Cheryl Casvouine, an office coordinator at NCH, said bonding with a horse for even a short period is helpful.
“We worked today and work is always stressful, so this is great to bond with a horse,” she said. “Just to be outdoors. We don’t get outdoors a lot when we work. When you sit at a desk all day this is great exercise”
The healthcare workers were also thankful for the free program and all the community support.
Janet Incelli, office coordinator at NCH, brushes Red during an equine therapy session, offered for free to local healthcare workers, at Naples Therapeutic Riding Center on Wednesday, August 12, 2020. (Photo: Alex Driehaus/Naples Daily News/USA TODAY – FLORIDA NETWORK)
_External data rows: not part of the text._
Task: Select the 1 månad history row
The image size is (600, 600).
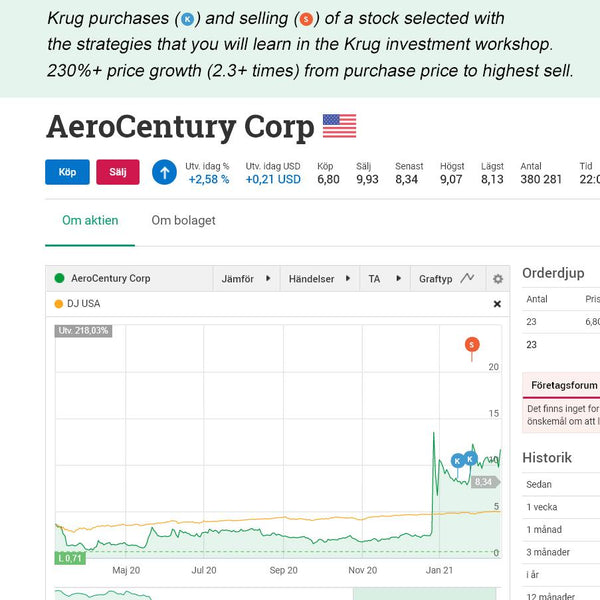Action: click(561, 530)
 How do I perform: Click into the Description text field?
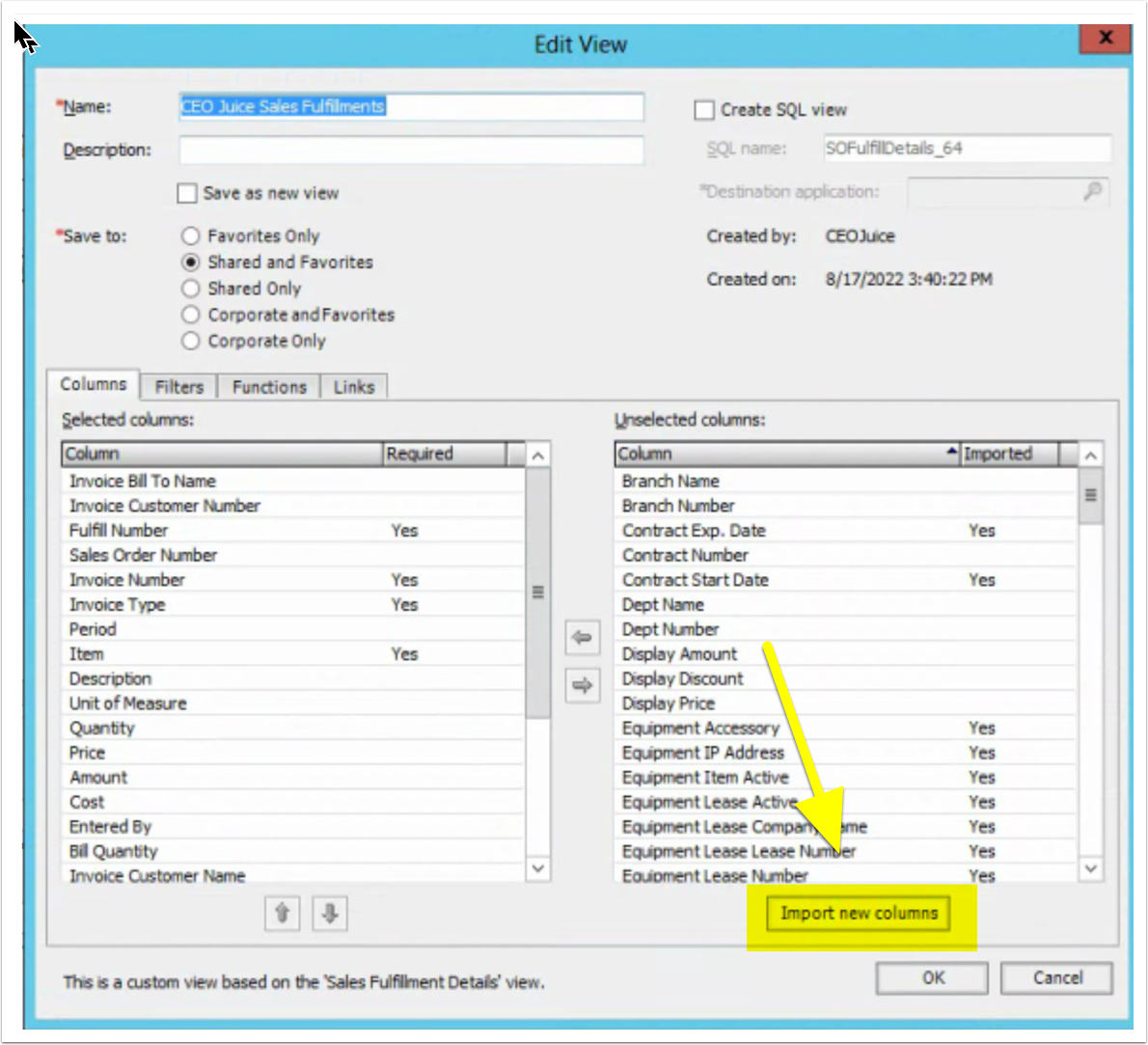click(411, 151)
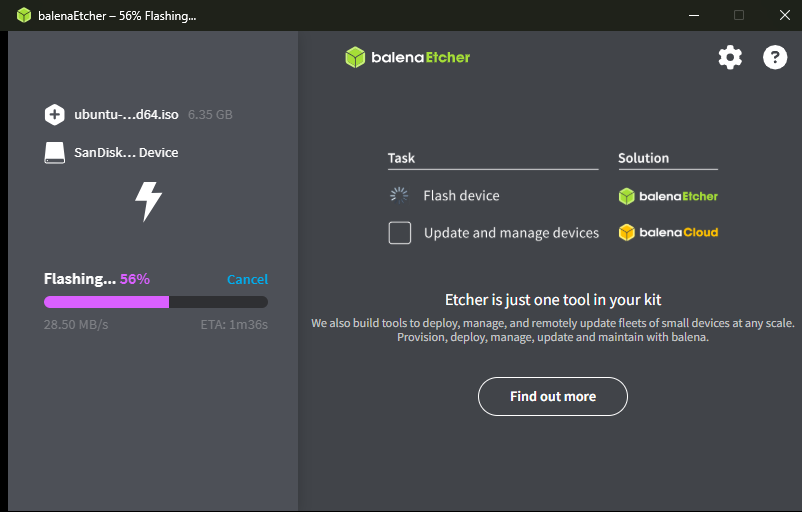Image resolution: width=802 pixels, height=512 pixels.
Task: Click the Flash device task label
Action: [x=461, y=196]
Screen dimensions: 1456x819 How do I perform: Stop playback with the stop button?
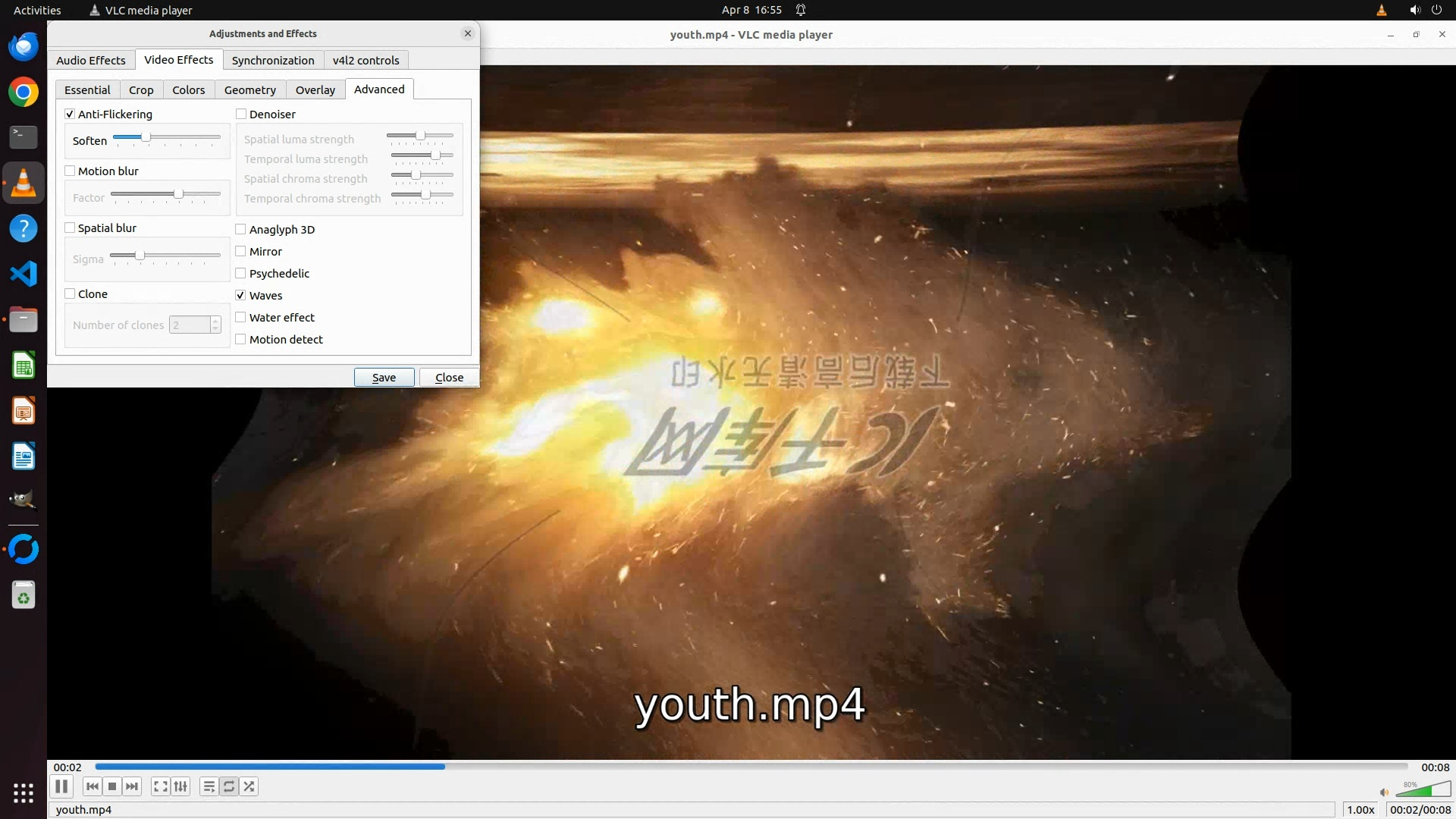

“The community has really offered so many things for us,” Casvouine added. “It has meant so much. It’s the gratitude and the appreciation that makes us so happy.”
Mariana Cifuentes, a nurse at NCH, brushed a horse name Red.
“Animals are so receptive. They bring a sense of tranquility,” she said. “I appreciate this. The community has been very kind.”
Currently the program is expected to run through the end of August.
“We are slow in August and I have wanted to give back to the community and who better than the people who have given so much to us,” Lamont, the riding center director, said. “If we can we will continue it. It depends on how many programs we can start back up. If it is very popular and there is a need, we will make it work.”